Sony weekends are attracting attention yet again. From its ‘weekend soaps’, which are the Friday to Saturday format shows, the group has cut down soaps to just Friday and Saturday, carving a movie slot on Sunday at 8.00 pm.

The changed strategy and the mixed result

The change took place in two phases. The first began on April 15, 2004 when ‘Kkoi Dil Mein Hai’ was taken off from Sunday 9 pm and placed on Saturday 10 pm. It led to Sunday movie being preponed to 9 pm. The second step was put in action beginning May, when erstwhile ‘Kab Kaisey Kahaan’, (earlier ‘Kya Hadsaa Kya Haqeeqat’) and ‘Kkehna Hai Kuch Mujhko’ were taken off from the Sunday slots. The Sunday movie slot has now shifted from 9 pm to 8 pm.

Till week 15, when Sony follows the Friday to Saturday format, the weekend channel-share graph is an erratic one giving occasional highs of 15.21 and 11.87 per cent.

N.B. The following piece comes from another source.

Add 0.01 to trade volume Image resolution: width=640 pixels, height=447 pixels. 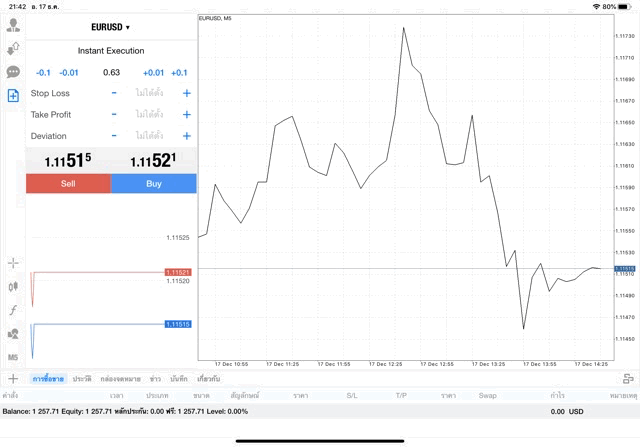tap(153, 72)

The lowest recorded in this period are 7.88 and 7.86 in week 7 and week 13 respectively.

A noteworthy factor here is that Fridays and Saturdays have constantly delivered better than Sundays, a fact totally reversed by Sony’s new weekend strategy.

Come week 16, with the exception of one dip, the Sunday figures have constantly grown. However, Fridays and Saturdays generate lower numbers. Movies have allowed the Sunday slot generate high channel-shares like 10.4, 12.07 and 17.46 – some of the best it has seen in 2004. On May 23, Sony suspended its movie telecast to air IIFA awards, which grossed a TVR of 3.63, giving the channel a larger share of 20.18. This only gets better in week 23 when Baghban gets a TVR of 6.75 giving the channel a massive 35.17 per cent share.

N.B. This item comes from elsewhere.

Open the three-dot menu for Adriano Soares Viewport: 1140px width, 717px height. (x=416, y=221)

Fridays and Saturdays, on the other hand don’t appear to be so lucky giving Sony the highest of 10 per cent in week 18. The figures largely play between 8.72 and 7.71 per cent in this period.

The mixed reactions

Where the results are mixed ones, so are the industry reactions. Bashab Dutta Choudhary, General Manager, Madison Media, Delhi, expresses, “Weekend viewership has traditionally been strong for movies. In that sense, the channel is attracting audience, which is different from their regular soaps. This also allows them to get more people to sample the channel and then try and hook them on.”

A point that Abbas Muni, Investment Director, MindShare, GroupM, echoes, “To bring in a movie is a good idea. Putting it on 8 pm is also wise, as by 9 pm, the competition only widens on Sundays. This way you can hook the viewers earlier, if it’s a title they are interested in.” A factor that could even backfire, according to Muni, “Numbers depend on titles, which means you should have a good library, otherwise its three hours of programming wasted, that too on a slot that has untapped viewer potential.”

Explaining that he says, “If you look at weekend numbers, where figures do drop for mass channels, the overall television viewership does not drop. Channels haven’t just found the right programming to hold on to these eyeballs.”

And how do they view the drop in the Friday and Saturday viewership? “I think this is something we should look at in a longer term,” Choudhary explains, “STAR’s dominance on television is not something that can be easily changed. Sony has tried to lure the typical STAR viewer but it has not worked. They have new shows that are in line with the profile that Sony aims to create for itself, as an alternative channel.”

She explains that at a stage where the channel is trying to differentiate, there will be substantial experimenting and various such attempts seen, which are a part of the larger plan. Muni chips in, “The overall TRP increase is a positive sign but a drop in ratings is never good. The channel must have chalked its stage-wise action. Only the numbers have to come in, in the longer run.”

On the surface, it would seem that Sony has sacrificed its Friday-Saturday ratings to spruce up its Sunday. However, industry sources claim that there is a lot changing on the channel still.